___ PASSAGE SHOWN ___

OpenAI Says It’s "Over" If It Can’t Steal All Your Copyrighted Work

[email protected]

Sorry, I was talking about HiQ labs v. Linkedin. But there is Google v. Perfect 10 and Google v. Authors Guild that show how scrapping public data is perfectly fine and include Google.

An image generator is trained on a billion images and is able to spit out completely new images on whatever you ask it. Calling it anything but transformative is silly, especially when such things as collage are considered transformative.

[email protected]

eh, "completely new" is a huge stretch there. splicing two or ten movies together doesn't give you an automatic pass.

[email protected]

That's fair, but OpenAI isn't fighting to reform copyright law for everyone. OpenAI wants you to be subject to the same restrictions you currently face, and them to be exempt. This isn't really a "lesser of two evils" situation.

[email protected]

Okay, I can work with this. Hey Altman you can train on anything that's public domain, now go take those fuck ton of billions and fight the copyright laws to make public domain make sense again.

___ GIVEN INFORMATION ___

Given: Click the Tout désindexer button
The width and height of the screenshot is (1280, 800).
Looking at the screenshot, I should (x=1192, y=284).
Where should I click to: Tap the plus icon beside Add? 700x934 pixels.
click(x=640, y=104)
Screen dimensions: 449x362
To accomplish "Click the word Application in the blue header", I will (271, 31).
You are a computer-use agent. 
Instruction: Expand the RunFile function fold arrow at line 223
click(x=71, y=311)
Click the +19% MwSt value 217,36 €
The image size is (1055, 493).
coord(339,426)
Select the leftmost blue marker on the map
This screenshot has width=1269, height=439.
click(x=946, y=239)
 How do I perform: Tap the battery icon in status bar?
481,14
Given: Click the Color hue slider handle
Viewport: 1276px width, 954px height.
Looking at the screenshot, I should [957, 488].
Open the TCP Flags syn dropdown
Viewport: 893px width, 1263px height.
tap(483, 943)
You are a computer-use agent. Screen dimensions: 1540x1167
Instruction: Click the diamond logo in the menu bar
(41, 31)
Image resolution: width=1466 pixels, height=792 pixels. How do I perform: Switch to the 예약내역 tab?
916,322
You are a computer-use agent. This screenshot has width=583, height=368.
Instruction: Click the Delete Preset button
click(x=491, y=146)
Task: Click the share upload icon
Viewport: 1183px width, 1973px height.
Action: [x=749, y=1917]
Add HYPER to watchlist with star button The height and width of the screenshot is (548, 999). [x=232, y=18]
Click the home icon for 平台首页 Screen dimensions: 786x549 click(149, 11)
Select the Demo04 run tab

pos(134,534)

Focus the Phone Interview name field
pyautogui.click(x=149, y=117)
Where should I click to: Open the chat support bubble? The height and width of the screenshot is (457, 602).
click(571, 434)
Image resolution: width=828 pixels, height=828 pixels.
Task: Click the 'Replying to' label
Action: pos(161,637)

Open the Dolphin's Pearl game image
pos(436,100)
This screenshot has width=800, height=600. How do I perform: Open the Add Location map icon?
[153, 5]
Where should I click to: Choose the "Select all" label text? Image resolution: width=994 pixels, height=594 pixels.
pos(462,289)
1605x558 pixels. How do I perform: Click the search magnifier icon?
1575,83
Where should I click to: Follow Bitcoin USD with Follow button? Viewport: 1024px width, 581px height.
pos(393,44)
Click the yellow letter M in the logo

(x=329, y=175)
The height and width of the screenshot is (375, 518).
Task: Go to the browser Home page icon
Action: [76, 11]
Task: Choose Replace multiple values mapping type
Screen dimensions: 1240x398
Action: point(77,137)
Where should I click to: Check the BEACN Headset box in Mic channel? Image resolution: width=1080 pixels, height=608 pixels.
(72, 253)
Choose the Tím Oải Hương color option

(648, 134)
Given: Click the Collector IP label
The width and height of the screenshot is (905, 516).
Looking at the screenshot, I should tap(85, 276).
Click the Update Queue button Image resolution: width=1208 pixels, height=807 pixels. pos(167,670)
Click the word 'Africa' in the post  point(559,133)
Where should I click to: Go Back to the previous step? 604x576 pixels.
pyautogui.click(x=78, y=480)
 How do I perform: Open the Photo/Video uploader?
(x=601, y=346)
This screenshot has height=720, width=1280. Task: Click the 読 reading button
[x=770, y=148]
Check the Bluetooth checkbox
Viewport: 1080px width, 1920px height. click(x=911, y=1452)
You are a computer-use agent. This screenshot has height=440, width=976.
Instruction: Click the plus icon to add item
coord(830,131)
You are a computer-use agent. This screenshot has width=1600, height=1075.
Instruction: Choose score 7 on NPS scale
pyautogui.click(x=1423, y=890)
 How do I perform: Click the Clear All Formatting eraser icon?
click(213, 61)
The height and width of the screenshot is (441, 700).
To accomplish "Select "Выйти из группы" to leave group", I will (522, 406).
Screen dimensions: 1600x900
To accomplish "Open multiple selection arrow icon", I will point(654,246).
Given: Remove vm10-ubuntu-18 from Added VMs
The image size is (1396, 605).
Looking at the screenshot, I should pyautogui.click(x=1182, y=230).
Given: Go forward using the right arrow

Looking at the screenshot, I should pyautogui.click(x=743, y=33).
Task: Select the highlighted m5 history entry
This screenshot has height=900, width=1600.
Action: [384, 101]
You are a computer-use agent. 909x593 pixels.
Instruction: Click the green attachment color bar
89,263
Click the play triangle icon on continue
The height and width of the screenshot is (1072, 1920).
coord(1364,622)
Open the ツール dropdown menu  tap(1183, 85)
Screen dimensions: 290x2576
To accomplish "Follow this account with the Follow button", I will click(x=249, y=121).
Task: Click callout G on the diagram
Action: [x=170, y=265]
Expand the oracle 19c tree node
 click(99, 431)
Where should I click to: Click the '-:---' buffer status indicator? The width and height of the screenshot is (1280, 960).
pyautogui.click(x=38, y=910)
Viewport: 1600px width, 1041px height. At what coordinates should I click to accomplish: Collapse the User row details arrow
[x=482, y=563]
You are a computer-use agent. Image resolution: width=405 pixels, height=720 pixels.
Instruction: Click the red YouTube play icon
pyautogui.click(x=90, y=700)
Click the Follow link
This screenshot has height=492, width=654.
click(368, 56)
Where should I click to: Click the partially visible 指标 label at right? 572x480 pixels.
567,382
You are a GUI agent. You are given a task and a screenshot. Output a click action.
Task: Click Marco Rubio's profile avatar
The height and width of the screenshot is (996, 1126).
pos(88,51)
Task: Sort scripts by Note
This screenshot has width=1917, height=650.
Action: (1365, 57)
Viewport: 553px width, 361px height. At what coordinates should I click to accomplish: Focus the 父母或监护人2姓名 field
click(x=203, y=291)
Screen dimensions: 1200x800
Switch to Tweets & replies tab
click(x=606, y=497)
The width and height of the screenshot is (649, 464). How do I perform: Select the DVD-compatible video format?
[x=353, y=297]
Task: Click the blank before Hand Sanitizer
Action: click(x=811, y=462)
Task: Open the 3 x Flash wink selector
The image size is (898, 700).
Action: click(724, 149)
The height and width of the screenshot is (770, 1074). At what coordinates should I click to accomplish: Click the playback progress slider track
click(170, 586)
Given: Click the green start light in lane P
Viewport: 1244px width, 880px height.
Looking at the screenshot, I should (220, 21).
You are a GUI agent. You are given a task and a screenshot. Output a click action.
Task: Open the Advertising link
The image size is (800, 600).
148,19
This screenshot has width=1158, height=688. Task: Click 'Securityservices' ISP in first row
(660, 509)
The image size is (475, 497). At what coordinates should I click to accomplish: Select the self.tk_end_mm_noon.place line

___

PROBLEMS TO SOLVE:
A - In the copyright thread, switch "Google" to "Microsoft" and give the text again between "OpenAI Says It’s" and "and include Google.", inclusive.
B - Answer these questions from the copyright thread:
(i) Which case was the first poster actually talking about?
(ii) How many images is the image generator in the example trained on?
(iii) What does one reply say OpenAI wants to be exempt from?
C - Carry the copyright thread on from its last post with the next part of the discussion.
The entries are not needed for anything here.

SOLVED PROBLEMS:
A -
OpenAI Says It’s "Over" If It Can’t Steal All Your Copyrighted Work

[email protected]

Sorry, I was talking about HiQ labs v. Linkedin. But there is Microsoft v. Perfect 10 and Microsoft v. Authors Guild that show how scrapping public data is perfectly fine and include Microsoft.

B -
(i) HiQ labs v. Linkedin.
(ii) A billion.
(iii) The same restrictions you currently face.

C -
[email protected]

Too bad, so sad

[email protected]

Molly White also wrote about this in the context of open access on the web and people being concerned about how their works are being used.

“Wait, not like that”: Free and open access in the age of generative AI

The same thing happened again with the explosion of generative AI companies training models on CC-licensed works, and some were disappointed to see the group take the stance that, not only do CC licenses not prohibit AI training wholesale, AI training should be considered non-infringing by default from a copyright perspective.

[email protected]

BTW, if anyone was interested - many visual models use the same training set, collected by a German non-profit: https://laion.ai/

It's "technically not copyright infringement" because the set is just a link to an image, paired with a text description of each image. Because they're just pointing to the image, they don't really have to respect any copyright.

[email protected]

I don't think it's actually such a bad argument because to reject it you basically have to say that style should fall under copyright protections, at least conditionally, which is absurd and has obvious dystopian implications. This isn't what copyright was meant for. People want AI banned or inhibited for separate reasons and hope the copyright argument is a path to that, but even if successful wouldn't actually change much except to make the other large corporations that own most copyright part owners of AI systems. That's not actually a better circumstance.

[email protected]

It’s really sad that his willingness to say the tech industry is full of shit is such an unusual attribute in the tech journalism world.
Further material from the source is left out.